Get a water pressure gauge. Screw it on where it will fit (it often comes with a hose type connector, but you can use adapters to put in anywhere). Get one that has a tattle-tale hand (max reading). Leave it attached overnight and after you've done your largest hot water use (often in the morning). Look at the static and max pressure. Without an expansion tank on a closed system, if everything is working properly, the pressure WILL rise after the WH reheats water. The more hot water used, the larger the volume increase. If it doesn't rise, at least to the incoming water pressure, something isn't working properly. An expansion tank is cheap protection for all of the plumbing in the house.
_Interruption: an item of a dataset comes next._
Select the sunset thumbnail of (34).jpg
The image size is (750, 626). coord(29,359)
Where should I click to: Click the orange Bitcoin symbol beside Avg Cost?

They aren't all that hard to install. Cut the cold water supply after the shutoff to the WH, put in a T, solder a threaded coupling on the leg of the T, screw in the tank, support it properly, and you're done. Well, you should first adjust the precharge of the tank. It has a valve just like a tire. Generally they come with about 40psi from the factory, but it is best to adjust it to the static water pressure out of the prv. You need to do this before you connect it to the water supply, otherwise, you'll just read the water pressure, regardless of the air pressure in the thing (unless you set the air pressure higher than the incoming water pressure).

OK. sounds good. i will check it and maybe try to tackle installing one myself. i hear watts makes a good thermal expansion tank.. thanks again.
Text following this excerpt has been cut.